Kesuksesan Astri memberdayakan ibu rumah tangga di pedesaan terpencil menunjukkan bahwa setiap usaha menghadapi ujian. Hanya mereka yang pantang menyerah yang meraih kesuksesan. Islam mengajarkan bahwa orang sukses bukan yang tidak diuji, melainkan yang sabar dalam menghadapi tantangan.

Kisah Astri juga mengajarkan bahwa membantu orang lain akan mendatangkan balasan baik dari Allah. CV. Agradaya berhasil membangun citra sebagai unit usaha yang peduli pada pemberdayaan perempuan marginal dan mendukung kelestarian lingkungan hidup.

Terobosan Astri adalah ide brilian. Ibu rumah tangga yang sebelumnya tidak produktif kini mampu meningkatkan pendapatan tanpa meninggalkan tugas utama sebagai madrasah pertama bagi anak-anak. Hal ini sejalan dengan syariat Islam yang menempatkan perempuan sebagai penjaga rumah dan lingkungan.

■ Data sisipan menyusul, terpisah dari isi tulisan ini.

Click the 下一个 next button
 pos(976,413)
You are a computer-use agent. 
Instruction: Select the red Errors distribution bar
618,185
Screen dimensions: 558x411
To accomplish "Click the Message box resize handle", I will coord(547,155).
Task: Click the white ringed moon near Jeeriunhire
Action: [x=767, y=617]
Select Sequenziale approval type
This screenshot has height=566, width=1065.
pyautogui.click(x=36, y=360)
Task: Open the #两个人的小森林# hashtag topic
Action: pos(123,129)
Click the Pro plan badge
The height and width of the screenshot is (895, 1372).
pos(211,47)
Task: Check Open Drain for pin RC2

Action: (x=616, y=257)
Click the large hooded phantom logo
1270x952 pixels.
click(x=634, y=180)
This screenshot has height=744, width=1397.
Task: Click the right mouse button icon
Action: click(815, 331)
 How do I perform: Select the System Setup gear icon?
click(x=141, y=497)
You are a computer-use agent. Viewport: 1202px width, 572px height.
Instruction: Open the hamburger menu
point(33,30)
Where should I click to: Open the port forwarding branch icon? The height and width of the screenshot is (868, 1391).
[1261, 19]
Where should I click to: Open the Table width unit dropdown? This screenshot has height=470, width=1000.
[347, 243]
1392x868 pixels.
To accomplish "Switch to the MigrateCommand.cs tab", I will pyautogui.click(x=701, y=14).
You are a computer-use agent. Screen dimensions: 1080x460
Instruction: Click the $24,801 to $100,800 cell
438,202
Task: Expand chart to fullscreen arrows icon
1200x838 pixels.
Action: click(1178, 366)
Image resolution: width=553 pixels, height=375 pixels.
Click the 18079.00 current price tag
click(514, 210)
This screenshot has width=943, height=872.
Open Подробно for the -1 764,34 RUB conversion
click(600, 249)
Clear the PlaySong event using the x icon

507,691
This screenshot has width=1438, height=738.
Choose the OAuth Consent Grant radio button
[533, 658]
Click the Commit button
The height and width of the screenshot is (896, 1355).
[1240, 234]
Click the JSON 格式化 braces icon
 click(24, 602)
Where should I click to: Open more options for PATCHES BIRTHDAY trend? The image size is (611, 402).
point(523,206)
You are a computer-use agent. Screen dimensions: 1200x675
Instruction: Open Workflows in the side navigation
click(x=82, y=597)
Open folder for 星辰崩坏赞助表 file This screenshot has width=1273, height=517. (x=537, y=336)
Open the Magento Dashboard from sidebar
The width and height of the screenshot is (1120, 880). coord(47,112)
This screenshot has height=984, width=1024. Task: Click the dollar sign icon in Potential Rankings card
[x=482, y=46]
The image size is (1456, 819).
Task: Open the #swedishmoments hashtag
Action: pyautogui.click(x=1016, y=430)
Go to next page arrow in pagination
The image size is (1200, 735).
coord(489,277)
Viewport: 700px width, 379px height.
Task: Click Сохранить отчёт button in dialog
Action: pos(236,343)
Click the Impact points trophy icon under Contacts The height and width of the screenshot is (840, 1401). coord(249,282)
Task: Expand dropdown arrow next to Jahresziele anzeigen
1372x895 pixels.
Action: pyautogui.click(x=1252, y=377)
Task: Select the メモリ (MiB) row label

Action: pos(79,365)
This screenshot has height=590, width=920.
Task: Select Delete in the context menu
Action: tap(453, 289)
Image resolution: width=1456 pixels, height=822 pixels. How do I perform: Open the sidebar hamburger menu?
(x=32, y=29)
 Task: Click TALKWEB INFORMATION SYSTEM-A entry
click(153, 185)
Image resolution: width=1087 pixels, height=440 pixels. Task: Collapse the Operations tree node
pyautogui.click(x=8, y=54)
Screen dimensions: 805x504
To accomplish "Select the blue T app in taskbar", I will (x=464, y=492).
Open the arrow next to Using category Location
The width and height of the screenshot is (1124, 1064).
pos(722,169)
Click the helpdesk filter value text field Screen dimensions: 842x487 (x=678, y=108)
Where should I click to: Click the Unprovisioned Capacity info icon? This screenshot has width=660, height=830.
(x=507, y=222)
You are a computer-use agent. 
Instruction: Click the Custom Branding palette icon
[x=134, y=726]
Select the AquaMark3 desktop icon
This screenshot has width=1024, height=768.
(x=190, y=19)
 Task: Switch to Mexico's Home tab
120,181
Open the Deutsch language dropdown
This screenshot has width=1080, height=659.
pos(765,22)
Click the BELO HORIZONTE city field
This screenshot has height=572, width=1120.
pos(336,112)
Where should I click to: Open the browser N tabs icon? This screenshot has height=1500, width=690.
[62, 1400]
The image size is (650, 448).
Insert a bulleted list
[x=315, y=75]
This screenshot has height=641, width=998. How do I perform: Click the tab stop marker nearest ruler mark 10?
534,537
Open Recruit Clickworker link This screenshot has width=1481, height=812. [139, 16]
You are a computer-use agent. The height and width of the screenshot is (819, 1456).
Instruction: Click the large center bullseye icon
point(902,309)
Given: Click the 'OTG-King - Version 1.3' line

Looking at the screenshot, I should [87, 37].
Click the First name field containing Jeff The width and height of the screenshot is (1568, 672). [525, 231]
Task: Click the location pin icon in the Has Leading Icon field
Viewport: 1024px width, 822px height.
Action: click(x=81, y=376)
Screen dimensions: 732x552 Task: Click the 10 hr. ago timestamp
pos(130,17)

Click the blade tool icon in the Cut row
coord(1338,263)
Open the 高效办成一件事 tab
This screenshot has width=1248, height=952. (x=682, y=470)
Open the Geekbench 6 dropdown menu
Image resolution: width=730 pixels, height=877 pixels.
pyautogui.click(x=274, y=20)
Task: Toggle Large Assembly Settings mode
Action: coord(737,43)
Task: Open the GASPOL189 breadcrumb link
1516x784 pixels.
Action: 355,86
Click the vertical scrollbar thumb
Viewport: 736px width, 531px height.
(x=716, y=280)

Pemilihan budidaya bahan baku jamu juga melestarikan warisan luhur bangsa Indonesia. Jamu telah diakui dunia sebagai kekayaan budaya dengan nilai filosofis tinggi. Mengembangkan jamu di pasar internasional adalah bagian dari menjaga sejarah bangsa.

Dengan demikian, kisah Astri dan komunitas pembudidaya empon-empon membuktikan peran perempuan dalam mengimplementasikan ajaran Islam terkait kelestarian lingkungan untuk pembangunan berkelanjutan.